Driving with Rassie du Toit in his Toyota 4WD pickup, we almost forget we’re in Zambia. Rassie takes us down to the Agri-Options cooperative grain storage facility of which he is a founding member. Rows and rows of grain bags lie to the right of the road – filled with soya beans, maize and wheat. Some of them still hold wheat from the 2008 crop – Cargill bought it but it hasn’t moved yet.
To the left, eight shiny Westeel bins with a total holding capacity of 27,000 tonnes have just been erected. Workers are scrambling to get the new unloading facility operating before the new maize and soybean harvest, which is already underway. While we watch, the first loads of soybeans arrive. Rassie is happy – he’s been pestering them for the last two weeks.
The cooperative’s 17 members produce a total of over 65,000 tonnes of produce annually – maize (corn), soybeans and wheat.

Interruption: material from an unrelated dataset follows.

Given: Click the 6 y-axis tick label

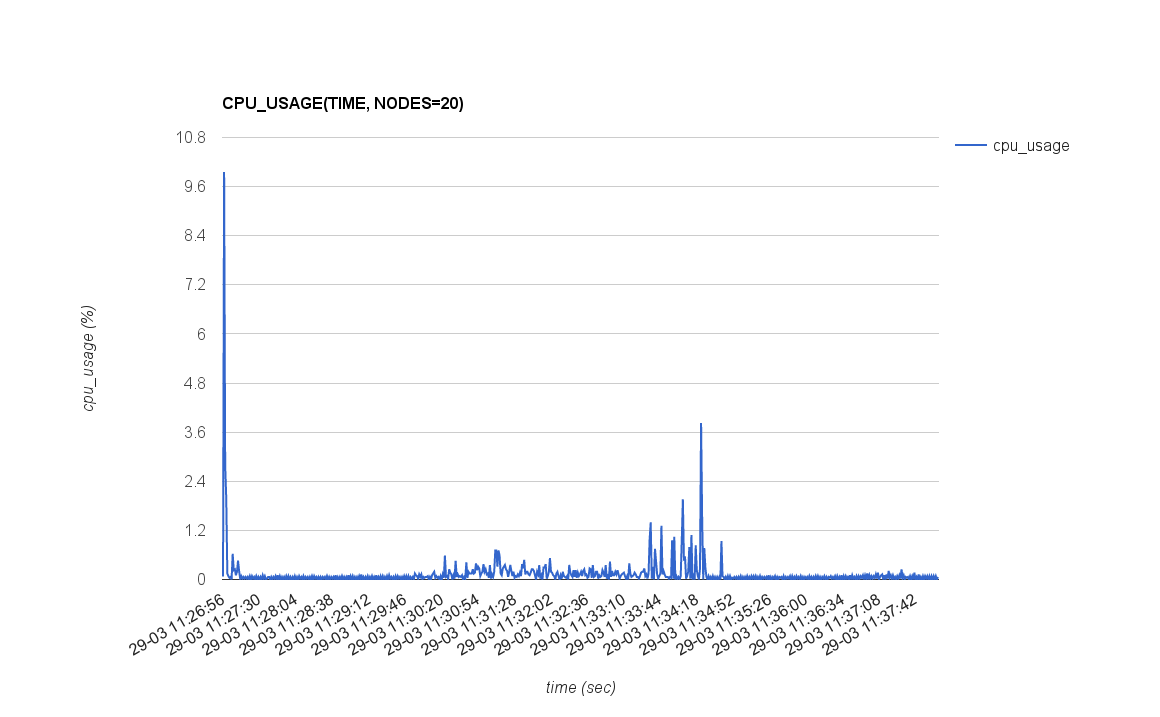Looking at the screenshot, I should (199, 334).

Almost all of that is stored at Agri-Options. Together they produce up to 20% of Zambia’s total wheat production.
The soybeans are all pressed into oil on site. At the moment the press is quiet. Bags of soy cake are piled up – until they can sell it they can’t press anymore. The market seems saturated at the moment.
In a country as small as Zambia – 11 million people and most of them with little purchasing power – the market is quickly saturated. 12 years ago, when Rassie first came to Zambia from South Africa, Zambia wasn’t producing enough maize, its staple food, to feed the country. Now it’s overproducing. Exporting south isn’t an option – South Africa and Zimbabwe produce cheaper than Zambia. One major reason is distance to inputs. That leaves the Congo to the north. At the moment they are shipping 90 tonnes of maize a day into the Congo, which helps.
Rassie maintains that it is only by value adding that commercial farmers in Zambia can survive. The next step for them is to bottle the soya oil themselves – ready for the super market shelf. A mill is also in the planning stages.
The challenges of commercial farming in Zambia sound huge but Rassie is positive. It’s a great place to live, a great place to raise children, he says. The buildings in progress on his farm are evidence enough that he believes in a strong future.